The platform handles more than a million concurrent users and billions of trips per year across over ten thousand cities

The platform handles billions of database transactions a day

Hundreds of Uber microservices rely on the platform as the source of truth for the accurate state of the trips and driver/delivery person sessions
Events generated by the platform are used to build hundreds of offline datasets to make critical business decisions
500+ developers extend the platform using APIs, events, and code to build 120+ unique fulfillment flows

The last major rewrite of the Fulfillment Platform was in 2014 when Uber’s scale was much smaller and the fulfillment scenarios were simpler.
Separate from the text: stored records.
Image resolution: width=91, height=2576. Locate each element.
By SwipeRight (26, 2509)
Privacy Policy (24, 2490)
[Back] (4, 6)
Since then, Uber’s business has evolved to include many new verticals across Mobility and Delivery, handling a diverse set of fulfillment experiences. Some examples include reservation flows where a driver is confirmed upfront, batching flows with multiple trips offered simultaneously, virtual queue mechanisms at Airports, the three-sided marketplace for Uber Eats, delivering packages through Uber Direct, and more.

Two years ago, we made a bold bet and embarked on a journey to rewrite the Fulfillment Platform from the ground up, as the architecture built in 2014 would not scale for the next decade of Uber’s growth.

This is the first in a series of articles that describes the journey of re-architecting one of the foundational business platforms at Uber. We rebuilt the storage and application architectures, domain data modeling, APIs, and events, and successfully migrated every Uber product and city to the new stack, with support from 100+ engineers across 30+ teams.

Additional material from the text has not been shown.